Paper Review - Bitcoin and Red Balloons

The paper by (Babaioff et al., 2012) demonstrates that the peer-to-peer layer and the gossip protocol are not always incentive compatible i.e., the participants do not internalize sufficient value from propagating information to justify the opportunity costs of doing the same. The authors also propose a sybil-proof scheme which is able to incentivize information propagation in Nash Equilibrium. It is also shown that there are no dominant-strategy mechanisms which can do the same.

The Incentive Problem

Bitcoin relies on a peer-to-peer network to verify and authorize all transactions that are performed with the currency. The spender signs a transaction and then distributes them to a few peers who are expected to propagate the transaction further. Coincidentally, these peers also compete to verify the transaction and thus gain miner’s fee as reward. One can clearly observe that there is a conflict of interest as the peers have an incentive not to propagate information to others thereby reducing competition.

Proposed Reward Scheme

A successful reward scheme has to posses several properties. First, it has to incentivize information propagation and no duplication. That is, it will be in a node’s best interest to distribute the transaction to all its children without duplicating itself, as well as never duplicating when it authorizes. Second, at the end of the distribution phase most of the nodes have to be aware of the transaction. Lastly, we would like to achieve this with small rewards, while minimizing the number of seeds, to ease the burden of initial distribution.

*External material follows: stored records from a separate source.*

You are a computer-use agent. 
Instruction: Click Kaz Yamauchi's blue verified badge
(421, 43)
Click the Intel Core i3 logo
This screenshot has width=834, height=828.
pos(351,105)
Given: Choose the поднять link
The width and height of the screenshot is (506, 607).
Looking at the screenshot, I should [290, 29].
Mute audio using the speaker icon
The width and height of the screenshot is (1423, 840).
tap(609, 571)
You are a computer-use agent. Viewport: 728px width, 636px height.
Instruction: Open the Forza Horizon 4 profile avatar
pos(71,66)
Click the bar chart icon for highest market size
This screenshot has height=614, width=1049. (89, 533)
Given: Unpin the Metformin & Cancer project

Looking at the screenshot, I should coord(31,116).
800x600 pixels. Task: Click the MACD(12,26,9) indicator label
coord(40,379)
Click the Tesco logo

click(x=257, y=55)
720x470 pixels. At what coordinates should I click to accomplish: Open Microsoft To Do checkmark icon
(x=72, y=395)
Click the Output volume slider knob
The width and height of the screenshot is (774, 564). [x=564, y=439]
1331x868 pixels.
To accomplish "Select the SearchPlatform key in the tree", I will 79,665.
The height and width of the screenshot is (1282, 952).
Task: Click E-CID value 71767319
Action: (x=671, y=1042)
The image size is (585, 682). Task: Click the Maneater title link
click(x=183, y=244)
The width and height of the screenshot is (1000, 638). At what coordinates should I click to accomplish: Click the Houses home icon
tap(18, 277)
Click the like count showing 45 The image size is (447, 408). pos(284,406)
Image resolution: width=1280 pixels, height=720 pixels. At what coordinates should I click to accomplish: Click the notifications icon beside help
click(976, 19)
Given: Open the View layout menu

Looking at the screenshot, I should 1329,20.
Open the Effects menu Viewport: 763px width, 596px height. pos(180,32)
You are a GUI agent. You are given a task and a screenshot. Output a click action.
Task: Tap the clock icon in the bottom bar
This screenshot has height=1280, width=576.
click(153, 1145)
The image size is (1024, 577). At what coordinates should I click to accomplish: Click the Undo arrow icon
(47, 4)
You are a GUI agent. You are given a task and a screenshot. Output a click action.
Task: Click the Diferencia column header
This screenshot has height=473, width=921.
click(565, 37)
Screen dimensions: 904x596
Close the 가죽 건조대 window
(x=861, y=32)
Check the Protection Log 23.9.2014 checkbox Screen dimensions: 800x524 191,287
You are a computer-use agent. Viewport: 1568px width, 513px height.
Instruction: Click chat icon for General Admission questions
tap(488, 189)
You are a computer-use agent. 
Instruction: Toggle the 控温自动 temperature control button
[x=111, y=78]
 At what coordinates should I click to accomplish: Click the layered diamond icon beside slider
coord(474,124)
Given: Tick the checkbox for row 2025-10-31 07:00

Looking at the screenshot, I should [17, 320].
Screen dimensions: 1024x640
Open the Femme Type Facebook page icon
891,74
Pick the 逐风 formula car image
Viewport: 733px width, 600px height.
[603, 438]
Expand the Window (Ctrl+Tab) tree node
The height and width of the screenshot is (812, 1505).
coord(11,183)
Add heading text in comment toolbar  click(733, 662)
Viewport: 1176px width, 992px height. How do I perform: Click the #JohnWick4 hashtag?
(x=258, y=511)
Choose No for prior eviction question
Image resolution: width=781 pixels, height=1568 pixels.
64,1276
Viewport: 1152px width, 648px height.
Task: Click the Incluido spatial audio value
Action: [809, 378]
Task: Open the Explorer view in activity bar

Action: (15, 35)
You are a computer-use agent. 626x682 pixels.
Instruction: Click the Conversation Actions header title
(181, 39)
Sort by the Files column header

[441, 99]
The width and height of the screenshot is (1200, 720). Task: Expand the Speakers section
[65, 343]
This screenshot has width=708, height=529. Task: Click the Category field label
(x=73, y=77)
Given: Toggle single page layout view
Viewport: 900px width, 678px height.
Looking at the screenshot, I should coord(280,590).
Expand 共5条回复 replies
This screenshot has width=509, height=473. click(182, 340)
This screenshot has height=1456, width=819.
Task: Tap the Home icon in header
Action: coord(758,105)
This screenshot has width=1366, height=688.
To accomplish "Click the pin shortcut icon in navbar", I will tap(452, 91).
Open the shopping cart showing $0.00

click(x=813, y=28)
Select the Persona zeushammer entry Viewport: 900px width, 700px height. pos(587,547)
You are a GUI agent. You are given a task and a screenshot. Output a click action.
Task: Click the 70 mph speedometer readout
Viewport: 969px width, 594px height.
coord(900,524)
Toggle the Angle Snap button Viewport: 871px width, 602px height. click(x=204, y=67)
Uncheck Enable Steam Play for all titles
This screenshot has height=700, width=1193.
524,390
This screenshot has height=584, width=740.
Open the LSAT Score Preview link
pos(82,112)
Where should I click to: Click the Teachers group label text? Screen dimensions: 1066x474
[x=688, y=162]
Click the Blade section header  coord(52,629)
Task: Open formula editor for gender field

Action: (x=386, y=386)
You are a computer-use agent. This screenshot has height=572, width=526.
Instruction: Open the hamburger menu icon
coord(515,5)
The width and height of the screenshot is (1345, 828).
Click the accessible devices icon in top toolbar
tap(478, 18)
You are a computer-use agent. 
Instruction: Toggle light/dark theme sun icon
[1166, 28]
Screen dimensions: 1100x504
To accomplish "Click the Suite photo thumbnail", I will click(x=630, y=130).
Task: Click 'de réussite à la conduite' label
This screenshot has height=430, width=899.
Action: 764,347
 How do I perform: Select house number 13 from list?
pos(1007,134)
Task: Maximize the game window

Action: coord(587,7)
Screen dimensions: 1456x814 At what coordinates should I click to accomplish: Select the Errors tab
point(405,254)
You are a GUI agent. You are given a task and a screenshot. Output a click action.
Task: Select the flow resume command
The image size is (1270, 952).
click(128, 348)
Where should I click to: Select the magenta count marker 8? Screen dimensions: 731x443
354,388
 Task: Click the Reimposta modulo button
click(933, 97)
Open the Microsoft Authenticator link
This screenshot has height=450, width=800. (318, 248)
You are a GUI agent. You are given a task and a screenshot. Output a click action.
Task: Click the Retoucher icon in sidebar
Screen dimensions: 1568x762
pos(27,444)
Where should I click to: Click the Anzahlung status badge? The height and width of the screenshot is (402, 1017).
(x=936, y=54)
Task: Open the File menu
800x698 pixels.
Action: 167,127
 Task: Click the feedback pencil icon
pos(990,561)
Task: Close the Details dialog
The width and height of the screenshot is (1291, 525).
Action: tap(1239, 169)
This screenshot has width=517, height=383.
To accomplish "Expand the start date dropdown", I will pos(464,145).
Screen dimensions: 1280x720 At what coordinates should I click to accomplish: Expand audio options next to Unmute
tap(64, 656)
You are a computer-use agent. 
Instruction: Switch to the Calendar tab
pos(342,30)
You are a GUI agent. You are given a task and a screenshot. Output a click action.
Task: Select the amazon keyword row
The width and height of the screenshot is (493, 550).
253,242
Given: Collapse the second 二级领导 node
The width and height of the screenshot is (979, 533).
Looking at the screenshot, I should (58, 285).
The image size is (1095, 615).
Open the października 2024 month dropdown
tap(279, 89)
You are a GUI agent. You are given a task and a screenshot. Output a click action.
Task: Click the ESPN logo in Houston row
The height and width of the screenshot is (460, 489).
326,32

$(\beta, \mathcal H)$-almost-uniform Scheme

In this scheme, each node in the chain except $v$ (the verifying node who happens to be at a level $l$) gets a reward of $\beta$, and $v$ gets a reward of $1+(\mathcal H-l+1)\beta$. The intuition behind giving the authorizing node a reward of $1+(\mathcal H-l+1)\beta$ is to mimic the reward that the node would have gotten if it duplicated itself $\mathcal H-h$ times so that it has no benefit in duplicating itself before trying to authorize the transaction itself. The total reward distributed in the scheme comes out to be $1+\mathcal H \beta$.

The number of initial seeds required for a $(\beta, \mathcal H)$-almost-uniform scheme so that only the profiles of strategies in which every node of depth at most $\mathcal H$ never duplicates and always propagates information survive in every iterated removal of weakly dominated strategies is at least $\frac{2}{\beta} + 13$. Consider the following two variants of the scheme:

  • $\beta = \frac{1}{\mathcal H}$, in this case total reward distributed is $2$ but we require at least $2\mathcal H + 13$ initial seeds.

  • $\beta = 1$, in this case total reward distributed is $1+\mathcal H \in O(\mathcal H)$ but we need only $15$ initial seeds.

Hybrid Scheme

By combining multiple schemes we can obtain a scheme that has both a constant number of seeds and a constant overhead. The scheme works as follows: we run the $(\frac 1 H,H)$-almost uniform scheme with a set of $A$ seeds ($|A|=t-7$) and simultaneously run the $(1,1+\log_d H)$-almost uniform scheme with a set of $B$ seeds ($|B|=7$) for some $t > 14$. The expected total sum of payments comes out to be $3$ in this case and $2+\log_d H$ in the worst case.

Impossibility Result for Dominant Strategy Mechanisms

Suppose that $H\geq 3$. There is no Sybil-proof reward scheme in which information propagation and no duplication are dominant strategy for all nodes at depth $3$ or less.

Johnson et al. (Johnson et al., 2014) have studied whether and when participants in the peer-to-peer protocol are incentivized to engage in network-level denial-of-service attacks against others. They conclude that mining pools have an incentive to engage in attacks, that larger pools are better to attack than smaller pools and that larger pools have a greater incentive than smaller pools to attack at all. Denial-of-service attacks against pools are regularly observed in the wild, so this theoretical analysis can be backed up by observations (Vasek et al., 2014).

References

  1. Babaioff, M., Dobzinski, S., Oren, S., & Zohar, A. (2012). On Bitcoin and Red Balloons. Proceedings of the 13th ACM Conference on Electronic Commerce, 56–73. https://doi.org/10.1145/2229012.2229022
  2. Johnson, B., Laszka, A., Grossklags, J., Vasek, M., & Moore, T. (2014). Game-Theoretic Analysis of DDoS Attacks Against Bitcoin Mining Pools. In R. Böhme, M. Brenner, T. Moore, & M. Smith (Eds.), Financial Cryptography and Data Security (pp. 72–86). Springer Berlin Heidelberg.
  3. Vasek, M., Thornton, M., & Moore, T. (2014). Empirical Analysis of Denial-of-Service Attacks in the Bitcoin Ecosystem. In R. Böhme, M. Brenner, T. Moore, & M. Smith (Eds.), Financial Cryptography and Data Security (pp. 57–71). Springer Berlin Heidelberg.